Furthermore, masked peers and teachers impede aural learning. Speech and language development is significantly impacted when a child cannot see or hear all of the speech sounds being muffled by mask wearers. The developmental speech and language window is vital in developing appropriate communication skills and can impact a child’s education for years.

Mouth breathing: Children under 5 are transitioning from a suckling swallowing pattern to an adult swallow. This swallowing transition is important and sets up a child to have functional and appropriate speech and swallowing and even influences the oral structures and growth of the jaw and mouth.

A mask may impede this transition in multiple ways. Masks reduce oxygen intake and often cause the wearer to breathe from the mouth instead of the nose in order to take in as much oxygen as possible. Mouth breathing in pediatric oral development is very problematic, and often speech-language pathologists spend years working with patients attempting to remedy this problem.

Mouth breathing leads to a low tongue resting position, which is the precursor to many speech, articulation and swallowing disorders. Mouth breathing can even cause jaw malformations and long-term oral and swallowing dysfunction that only surgical reconstruction can rectify.

Furthermore, children with special needs, as those with speech and swallowing disorders and dysfunction, are severely impeded with mask mandates and this could set them back for a lifetime of therapy and more aggressive and invasive therapies in their future.

Compliance: Developing toddlers and children typically do not have the self-awareness or discipline to safely don and doff a mask, nor keep from cross-contaminating the mask by touching surfaces and not touching their mask.

If the reason to wear a mask is to prevent cross-contamination of COVID-19, I believe the mere placement of a mask on a child will increase the likelihood of viral transmission. A mask is simply a prompt to have the child touch his or her face more frequently.

Hygiene: Young children are still developing proper oral resting postures and swallowing and therefore often drool. They also do not often blow their noses and their phlegm comes forward out of their nares (nostrils or nasal passages). These bodily fluids would quickly contaminate a mask.

Keeping a child in a moist, warm, contaminated mask is unhygienic and places the child at greater risk of bacterial and fungal infections, some of which can be contagious to others, such as impetigo, which can cause significant health risks.

Special Education and Disabilities: The harms on our special needs populations have been even more remarkable, setting these children up for longer recovery and treatments and potentially a lifetime loss of better outcomes.

On top of the harms mentioned above, requiring a child with sensory processing disorder or neurological deficits to wear a mask has created behavioral and emotional problems in many children and increased the burden on families and the child’s educational program.

Still to this day, children and families of special needs who are unable to tolerate a mask have been deprived of access to medical care and therapies, as well as travel in planes, trains, buses, subways or taxis.

The CDC’s mask mandates have severely affected an entire generation of American children and we are just now beginning to see the long-term consequences. Kids who were born in the era of COVID-19, have no idea what a world without masks is — we should expect to see even greater speech and language deficits in these children in the coming months and years.

Our kids need to see and hear their communication partners within vital developmental timeframes.
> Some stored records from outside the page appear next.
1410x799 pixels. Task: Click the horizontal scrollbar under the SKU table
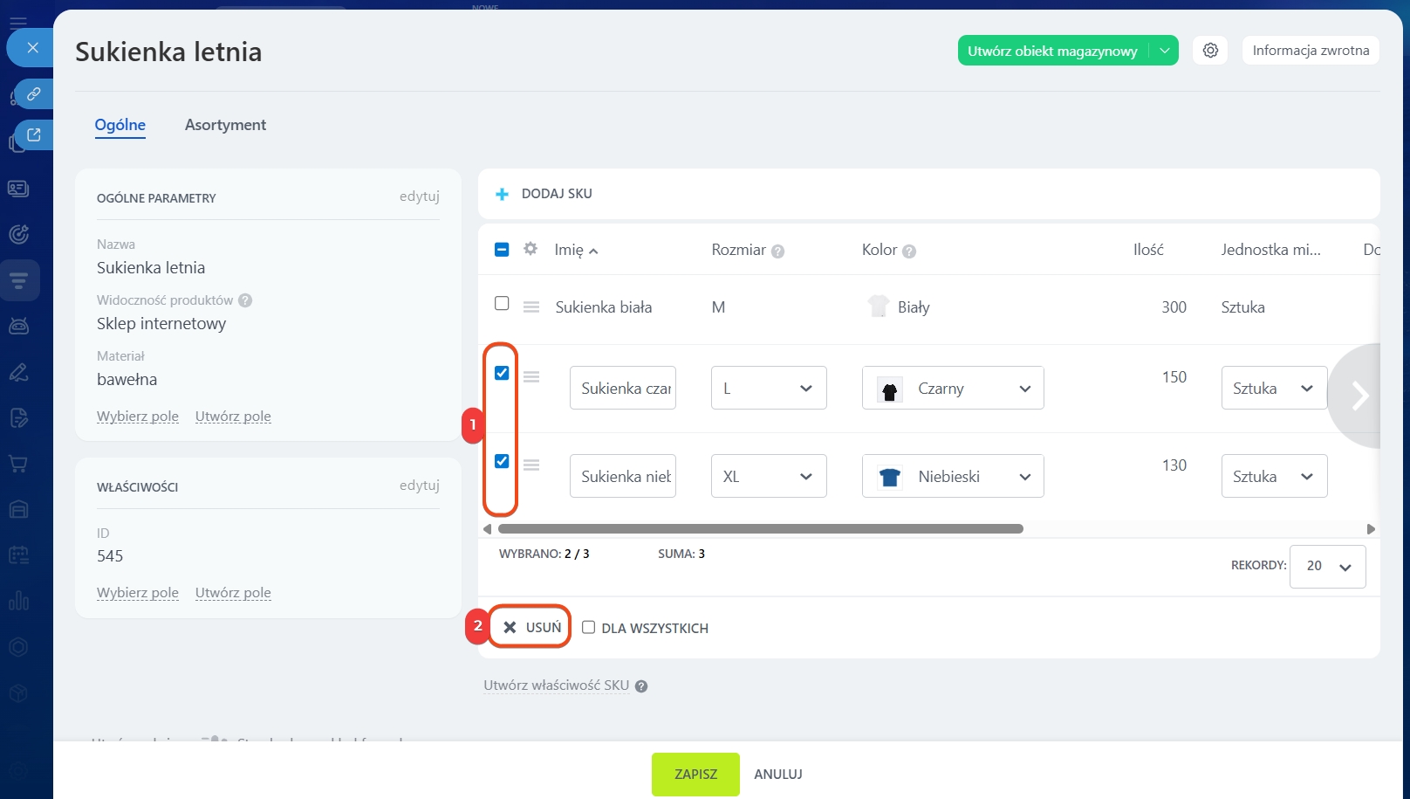(x=759, y=529)
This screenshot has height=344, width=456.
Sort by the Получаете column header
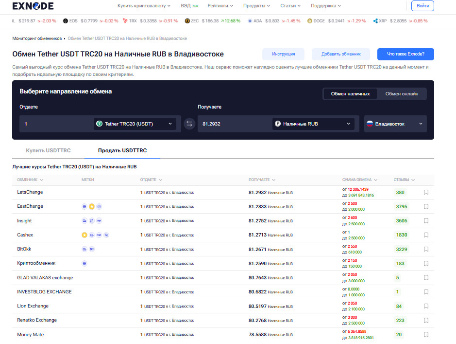(262, 180)
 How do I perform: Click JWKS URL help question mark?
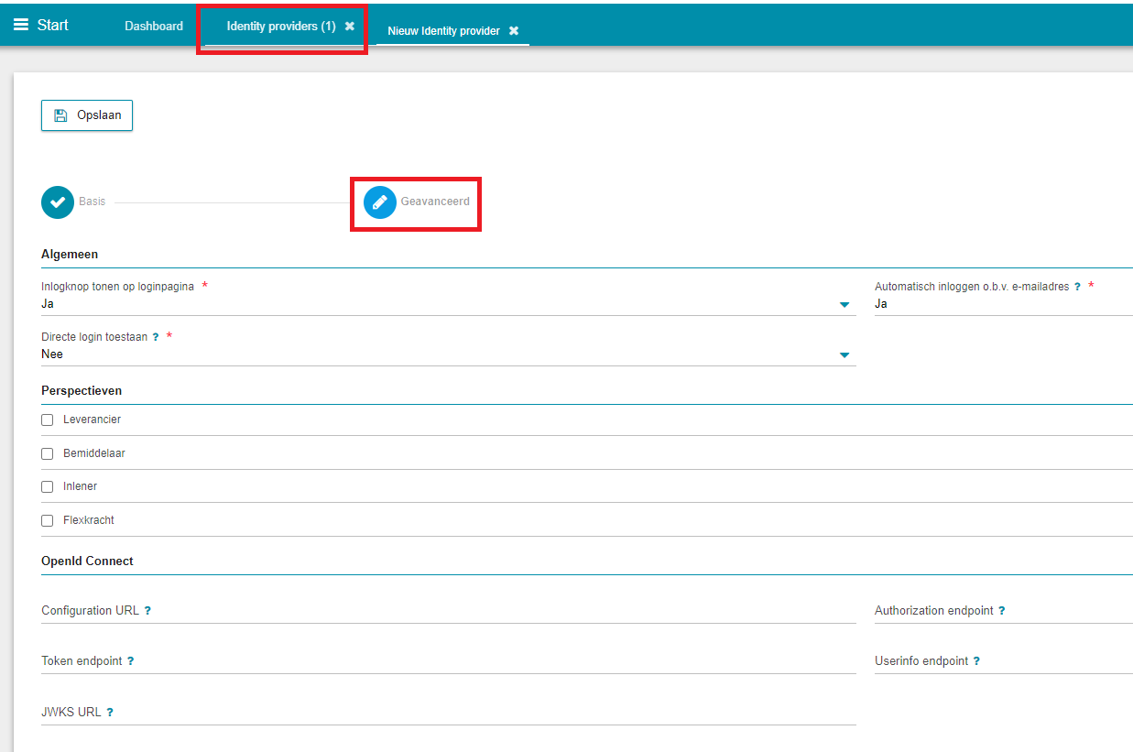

They need to breathe freely and live without fear of germs or killing grandma.

Mask mandates on our population are inappropriate and unethical. Shame on the CDC for implementing such unscientific measures and then quietly changing pediatric language standards to cover the harms they have caused.

What else will the CDC soon be redefining as “normal”? 

If your child is not using at least 50 words by 24 months, or cannot be understood by 3 years old, please consult a speech-language pathologist.

And please … take the mask off your child and their communication partners.